Sebagaimana Buddha, Taoisme dan Konghucu sesungguhnya tidak bisa dinilai sebagai agama dalam pengertian konvensional. Ketiganya tidak memiliki sosok yang bisa disebut seagai mesias, rasul, nabi, ataupun tuhan.
Sosok Gautama yang membawa ajaran Buddha adalah seorang filsuf atau cendikiawan. Demikian pula dengan Laozhi yang membawa ajaran Taoisme (Daoisme) dan Konghucu yang membawa ajaran Konfusianisme, sama-sama filsuf atau cendikiawan.
Ajaran Tridharma yang dikenal sebagai agama etnis Tionghoa sesungguhnya lebih mengarah pada sistem pemikiran yang banyak memengaruhi pertumbuhan dan perkembangan filsafat timur. Bila ajaran Buddha menekankan pada spiritulitas yang terkait dengan hubungan dengan diri sendiri atau kesalehan eksistensial, Taoisme mengarah pada spiritualitas yang terkait dengan hubungan antarsesama manusia atau lazim disebut sebagai kesalehan sosial. Di sisi lain, Konghucu memusatkan spiritualitas pada konektivitas manusia dengan alam atau lazim disebut sebagai kesalehan lingkungan.

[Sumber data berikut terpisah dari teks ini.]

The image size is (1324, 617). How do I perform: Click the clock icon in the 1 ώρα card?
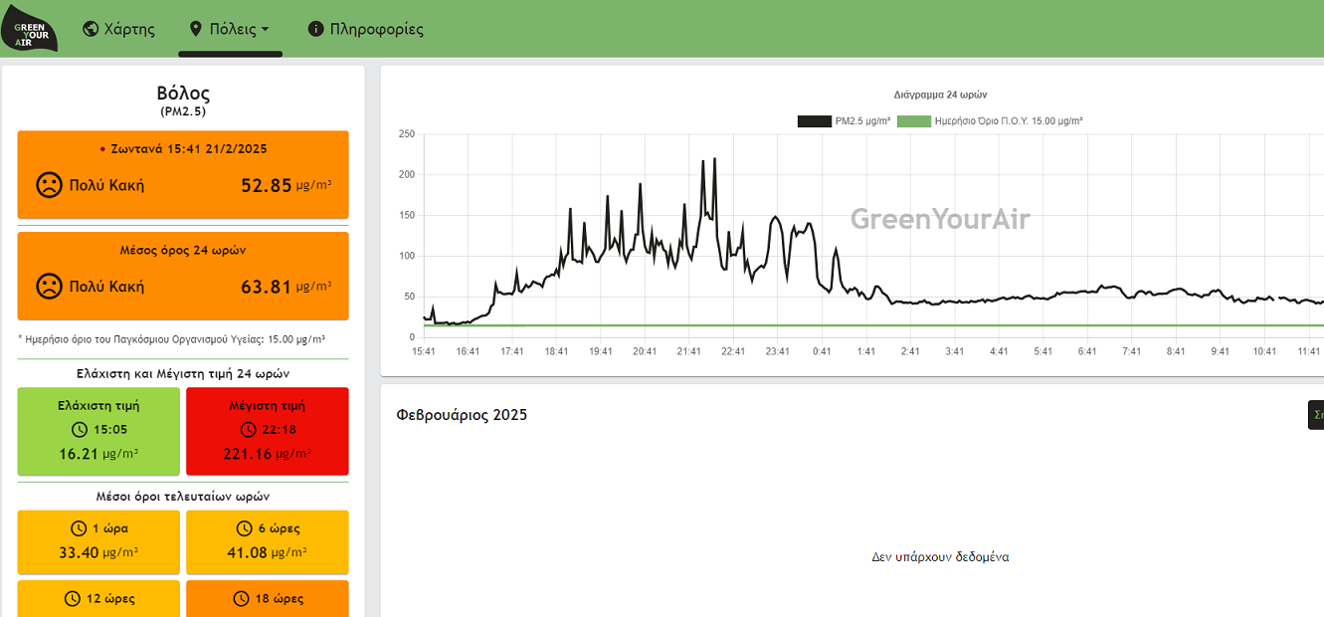[79, 528]
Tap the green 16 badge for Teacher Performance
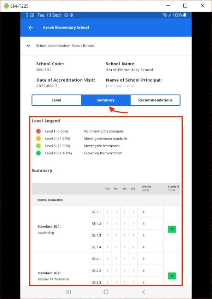Viewport: 212px width, 299px height. [172, 276]
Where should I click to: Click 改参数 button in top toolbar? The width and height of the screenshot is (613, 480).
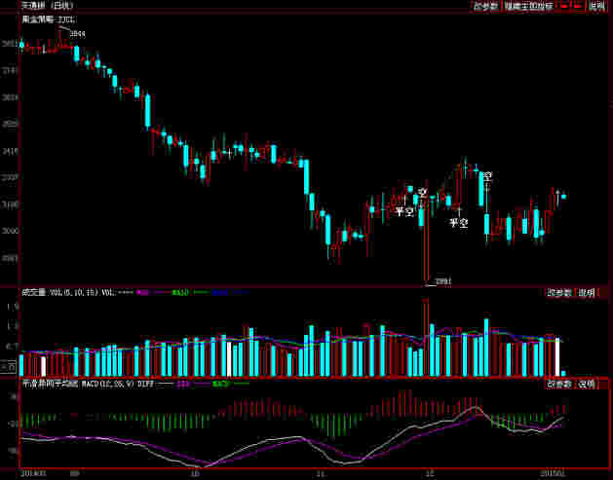coord(485,6)
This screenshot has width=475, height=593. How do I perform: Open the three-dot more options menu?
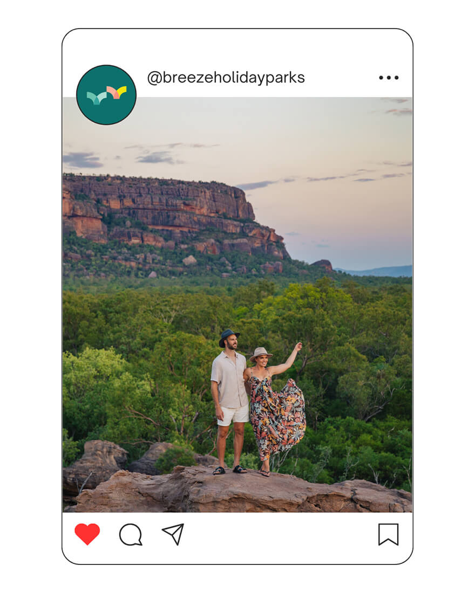389,78
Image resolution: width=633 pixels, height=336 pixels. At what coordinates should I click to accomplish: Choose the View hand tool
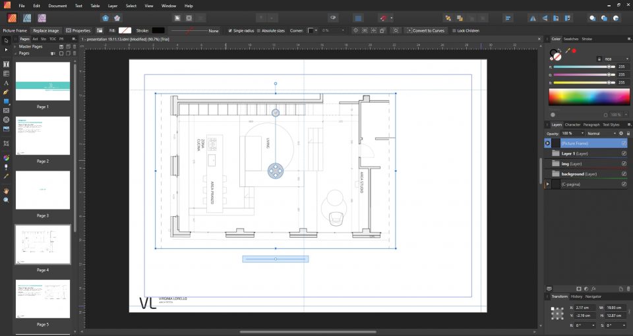click(7, 190)
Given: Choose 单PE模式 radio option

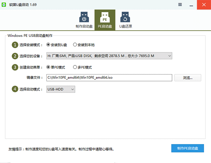Looking at the screenshot, I should coord(49,67).
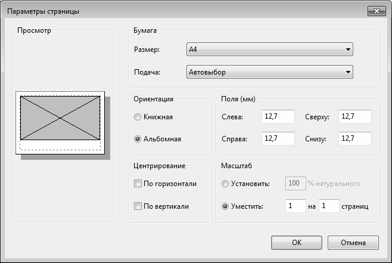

Tidak heran bila konsep sistem religi/kepercayaan etnis Tionghoa dikenal sebagai Tridarma di bawah satu atap tempat ibadah yang disebut Kelenteng. Di Kampung Pondok dikenal kelenteng See Hien Kiong. Ritual-ritualnya menekankan penghormatan pada leluhur. Sebab, pada dasarnya, ketiga sistem religi/kepercayaan tersebut bukan agama yang dinilai secara konvensional, baik monoteisme ataupun politeisme, melainkan filosofi kehidupan untuk menuntun manusia mengatasi penderitaan, serta menjadi manusia yang berbudi luhur dan berbudi pekerti mulia.
Sistem teknologi
Sebagai bagian dari masyarakat modern, sistem teknologi etnis Tionghoa di Sumatera Barat khususnya Kampung Pondok, sudah beradaptasi dengan perkembangan teknologi global. Indikasi ini bisa kita lihat di toko-toko eletronik yang dimiliki atau dikelola etnis Tionghoa di Kampung Pondok.
Selain teknologi yang bersifat konvensional, terdapat pula beberapa teknologi khas Tionghoa lainnya, seperti teknologi pemakaman dengan kremasi (krematorium), teknologi pangan dengan pengadaan mesin pembuat mie, hingga teknologi di bidang kesehatan berupa obat herbal dan akupuntur. Jejeran teknologi ini sudah tidak bisa lagi memenuhi sebagai unsur kebudayaan yang menadi ciri khas etnis Tionghoa karena sudah adopsi masyarakat dari etnis lainnya dan menjadi milik umum.
Arsitektur merupakan merepresentasikan salah satu dari segelintir teknologi yang merepresentasikan identitas Tionghoa. Ciri khas arsitektur tersebut dipengaruhi filsafat dari ajaran Tridarma' Konfusianisme, Taoisme, dan Budhisme.
Pengaruh tridarma dalam arsitektur khas Tionghoa, terutama Taoisme, terlihat pada konsep konsep keseimbangan dalam kehidupan yang diatur dualitas Yin-Yang dan Feng Shui. Dalam ajaran Taoisme, Yin-Yang dikenal sebagai dualitas energi kehidupan. Sisi Yang sebagai energi positif, jantan, terang, kuat, buatan manusia. Sisi Yin digambarkan sebagai energi negatif, betina, gelap, menyerap elemen.
Di sisi lain, terdapat pula Feng Shui dalam arsitektur khas etnis Tionghoa. Feng Shui merupakan kompas kehidupan yang mengatur keseimbangan elemen alam seperti angin, air, tanah dan logam. Penerapan feng shui dalam bangunan bertujuan supaya manusia bisa memanfaatkan gaya-gaya alam dari bumi dan menyeimbangkan Yin dan Yang dalam pendirian bangunan. Bagunan yang sesuai dengan aturan feng shui dipercaya membantu manusia untuk memperoleh energi kehidupan (Qi) berupa kesehatan dan vitalitas yang berkualitas tinggi.
Selain arsitektur pada bangunan, ornamen Tiongkok turut menyemarakkan bangunan khas Tionghoa di Kampung Pondok seperti kaligrafi Tiongkok (kanji) dan lampion. Keberadaan patung leluhur (disebut sebagai dewa-dewa) semakin menyempurnakan eksistensi kebudayaan Tiongkok pada bangunan warga Tionghoa di Kampung Pondok.